For those of you who haven’t been bombarded with photos and videos on social media today, the Northern Lights put on a dazzling display on Friday night.

For thousands of people across the US, UK, and Europe, it was the first time they had ever witnessed the Northern Lights – also known as aurora borealis.

The phenomenon was the result of one of the strongest geomagnetic storms for years hitting the Earth.

When charged light particles from the Sun collide with our planet’s atmospheric gases, they energize atoms and molecules, causing them to emit light.


The distinct colors of the aurora are a result of different gases in the Earth’s atmosphere being energized by the incoming charged particles. Nitrogen and oxygen are the two most abundant gases in the atmosphere, with oxygen atoms emitting predominantly green light – the most common color observed in the Northern Lights.

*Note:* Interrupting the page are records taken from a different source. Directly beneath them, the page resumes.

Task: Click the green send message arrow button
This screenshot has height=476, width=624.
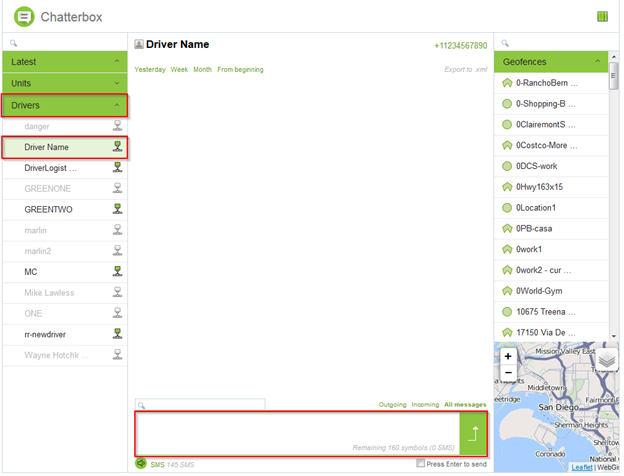Action: coord(474,433)
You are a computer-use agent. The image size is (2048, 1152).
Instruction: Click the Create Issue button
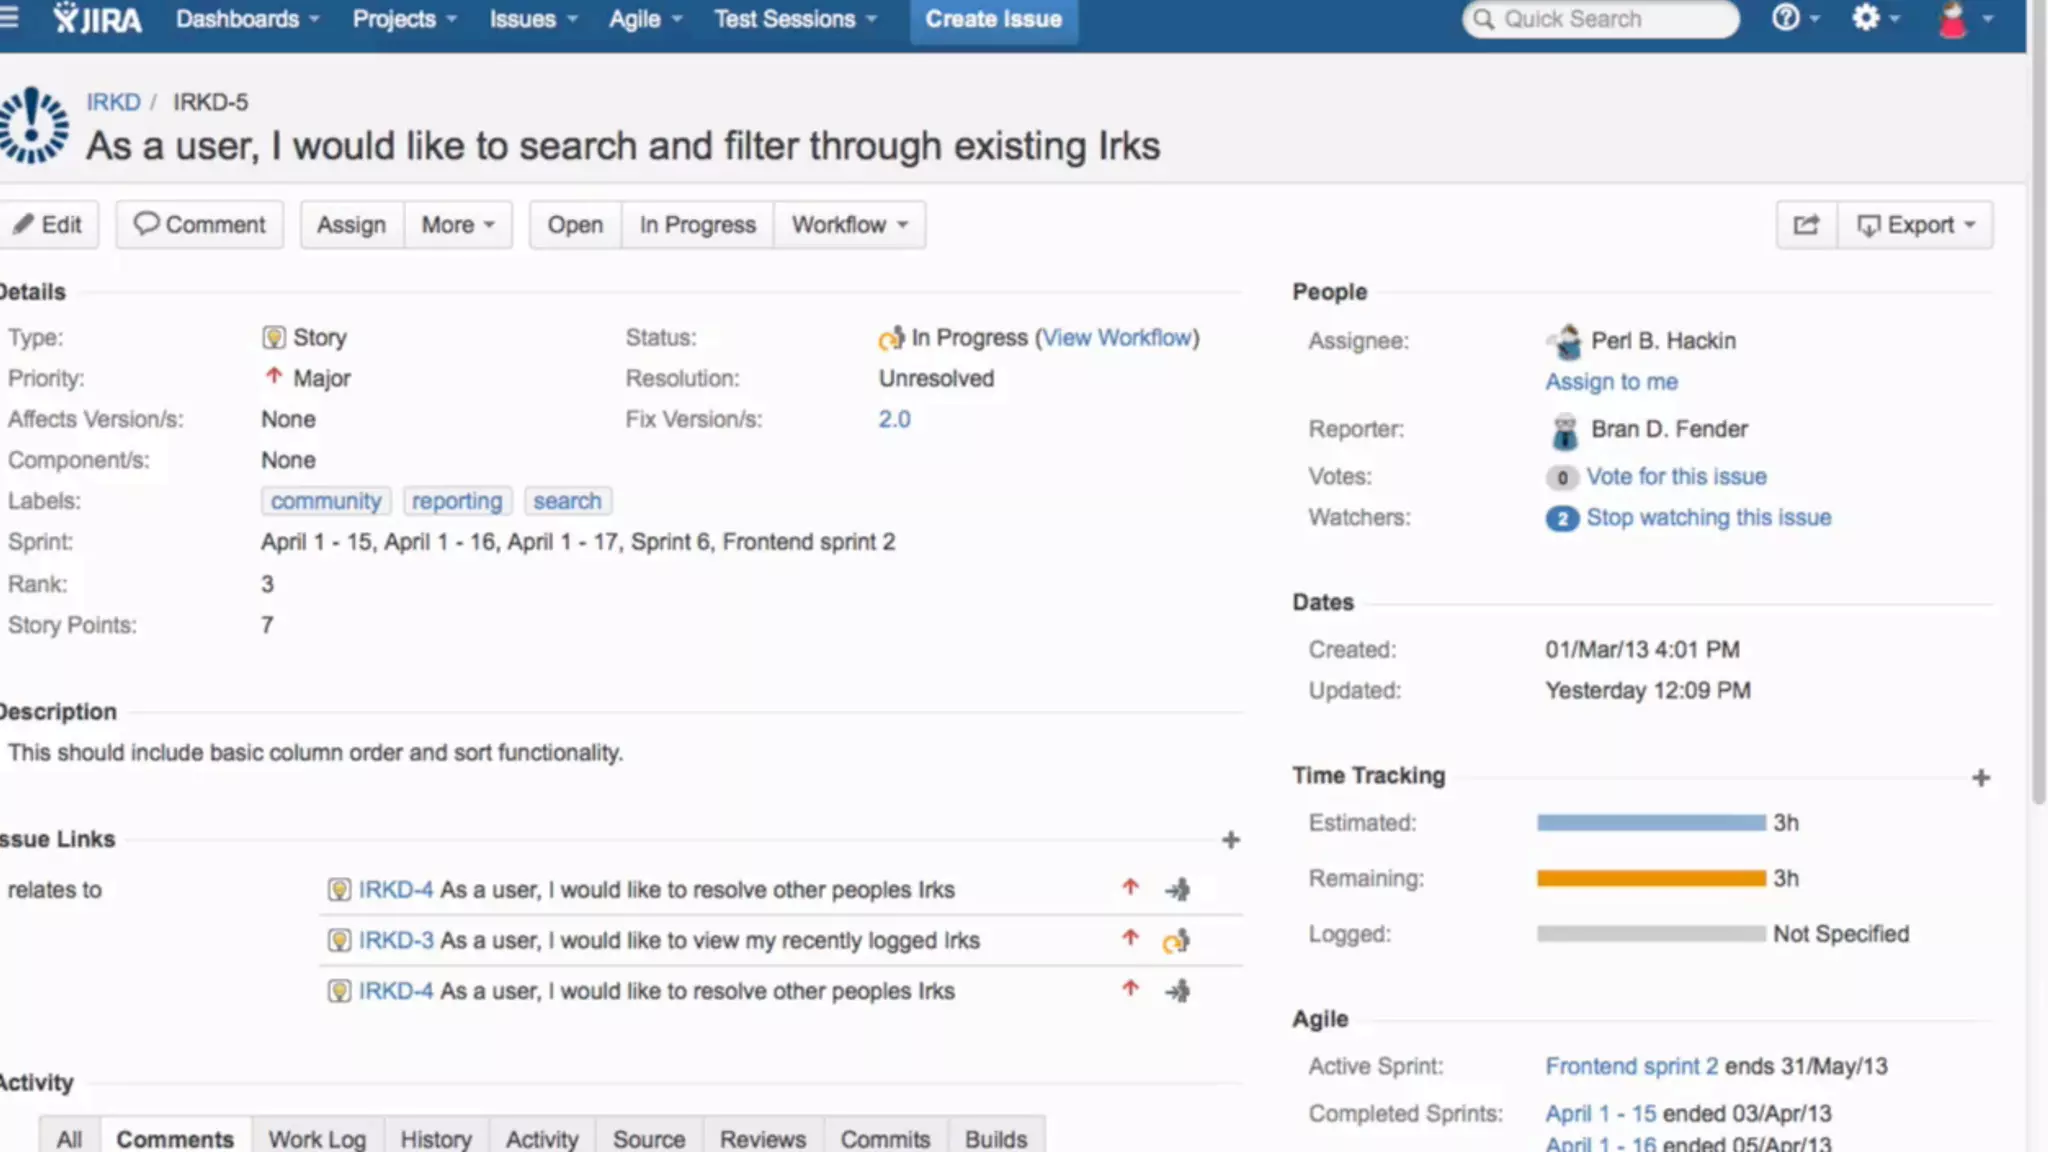(x=993, y=19)
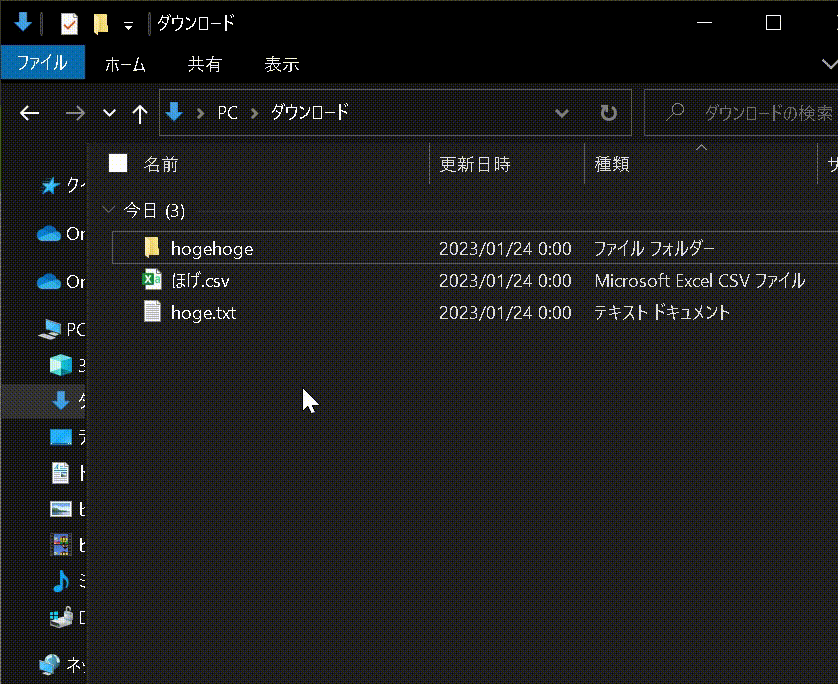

Nitrogen atoms, on the other hand, emit hues of purple, blue, and pink.
In the US, the lights were visible as far south as Alabama and northern California, while in Europe, countries like Austria, Germany, Slovakia, Switzerland, Denmark, and Poland were treated to the awe-inspiring sight.

But don’t worry if you missed Friday night’s spectacular, because experts are hopeful that the aurora borealis will be visible on Saturday night (May 11) into Sunday morning.